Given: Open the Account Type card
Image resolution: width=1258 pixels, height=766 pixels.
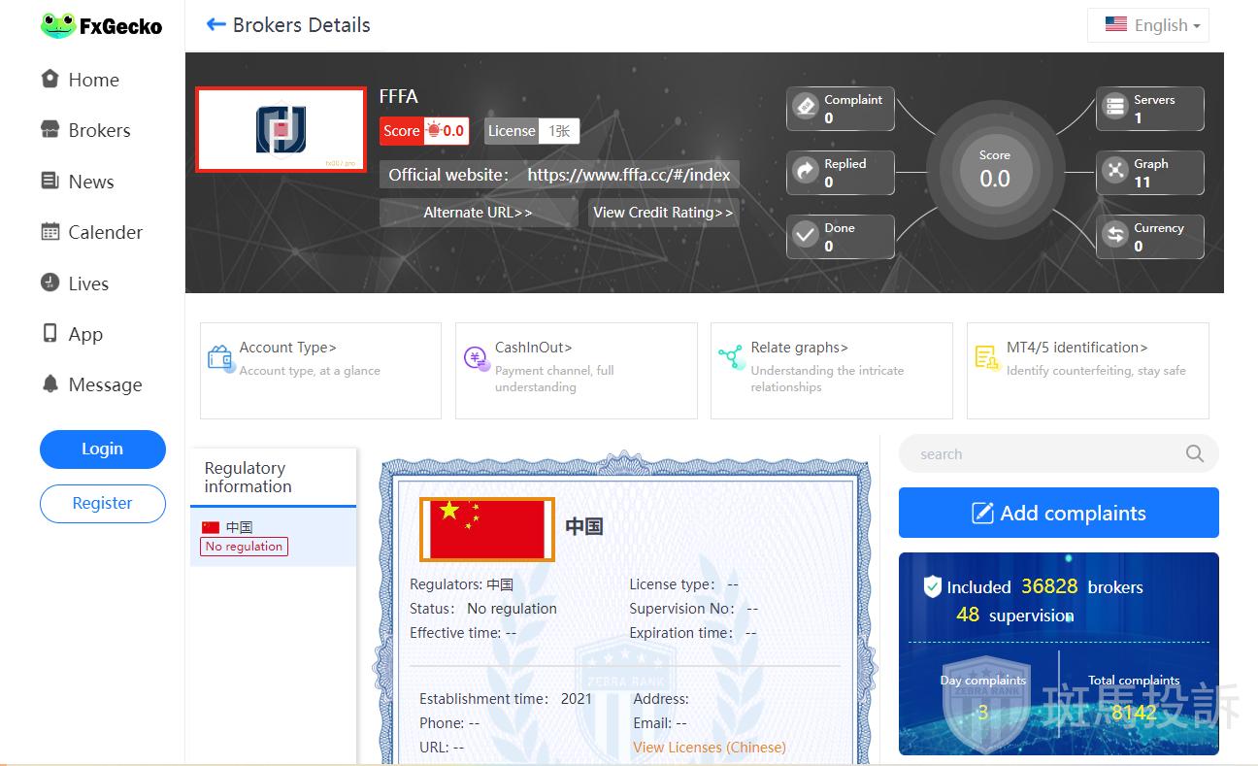Looking at the screenshot, I should tap(320, 370).
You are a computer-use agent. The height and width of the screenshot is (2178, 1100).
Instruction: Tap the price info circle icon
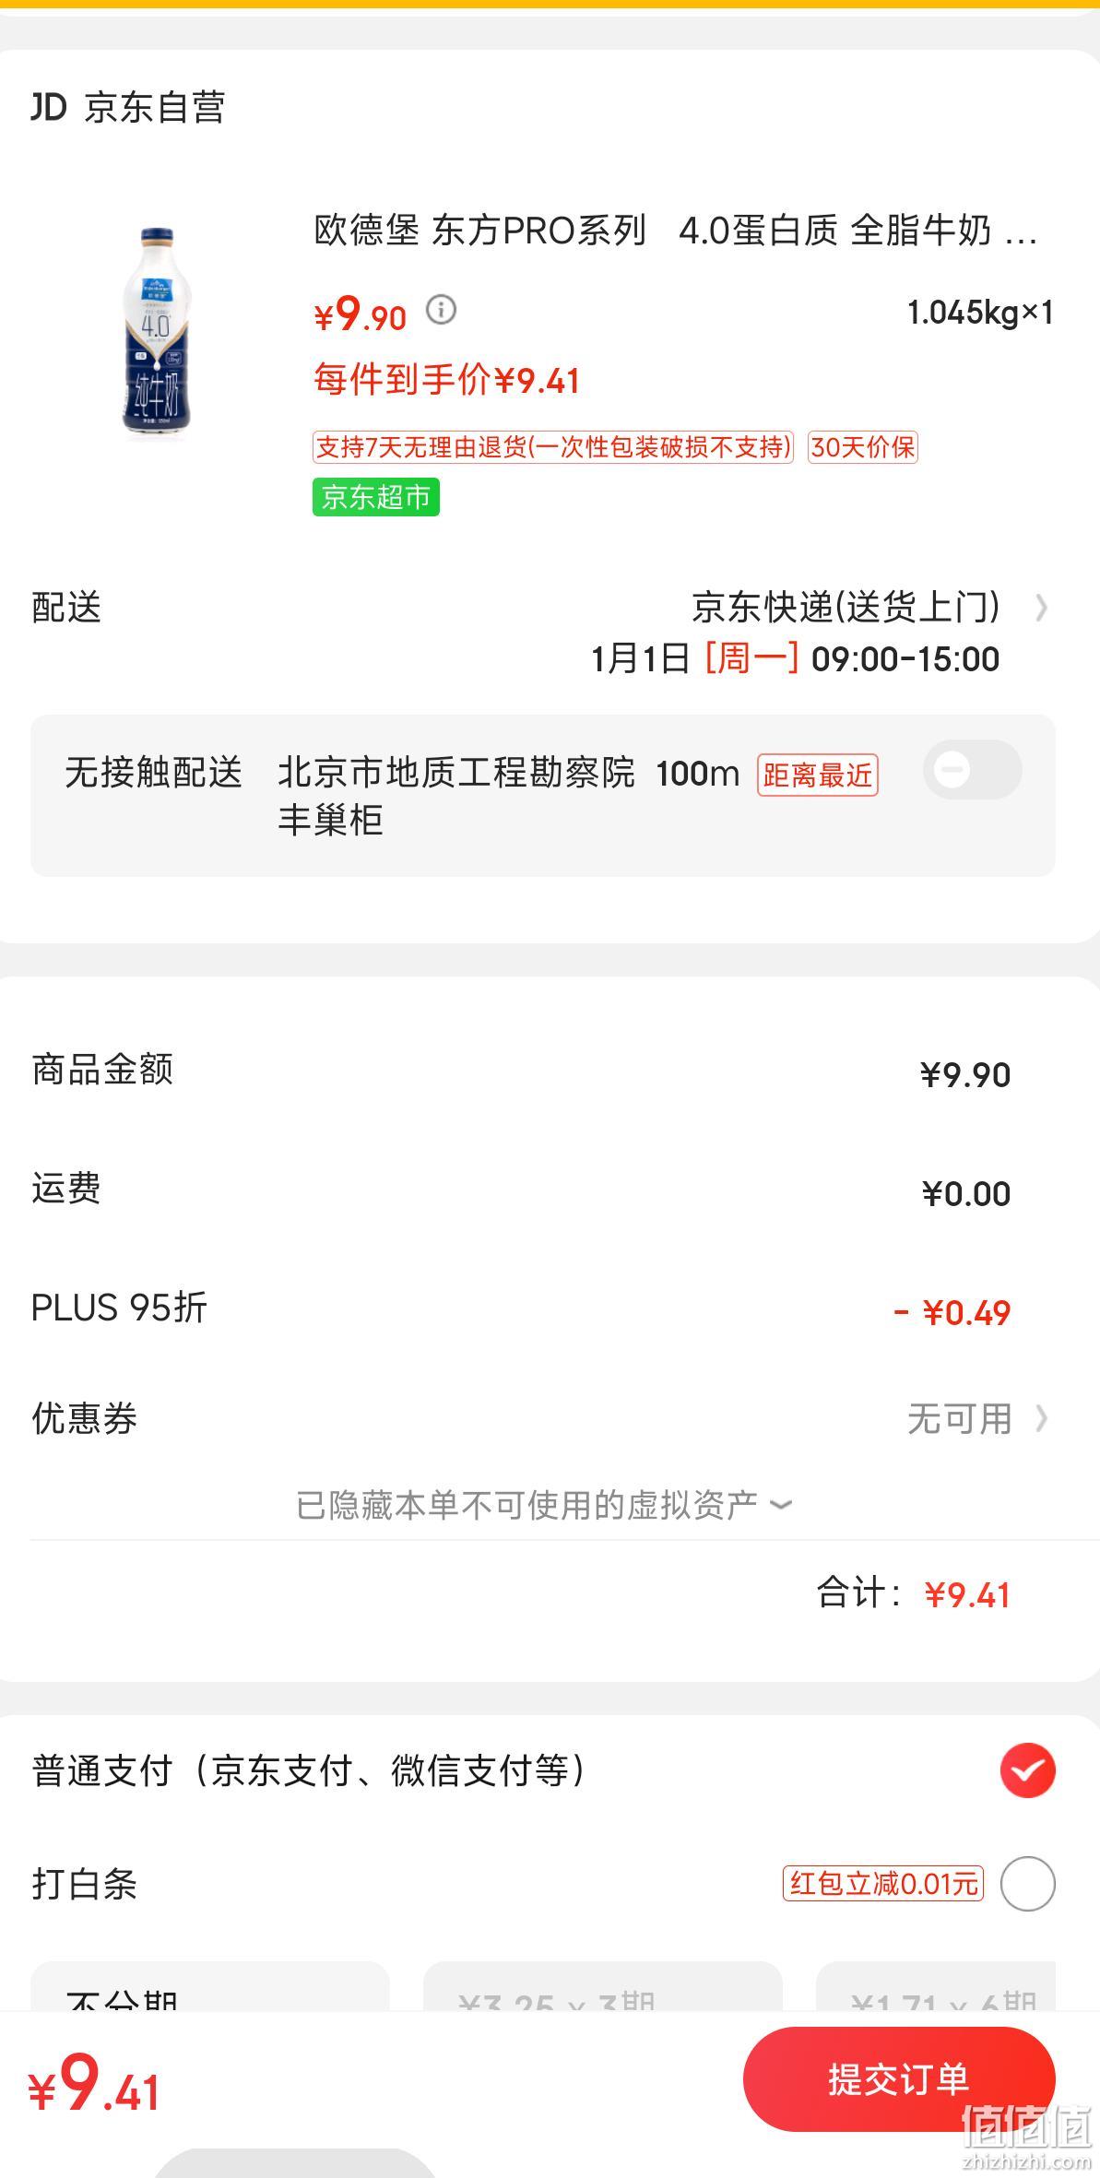pos(441,310)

▶ [Aim of the task]: Could you transcribe all of the data exactly and omit the pictures?

▶ [Problem solution]:
Given: Open the Account Type card
Image resolution: width=1258 pixels, height=766 pixels.
Looking at the screenshot, I should tap(320, 370).
You are a computer-use agent. The height and width of the screenshot is (2178, 1100).
Instruction: Tap the price info circle icon
pos(441,310)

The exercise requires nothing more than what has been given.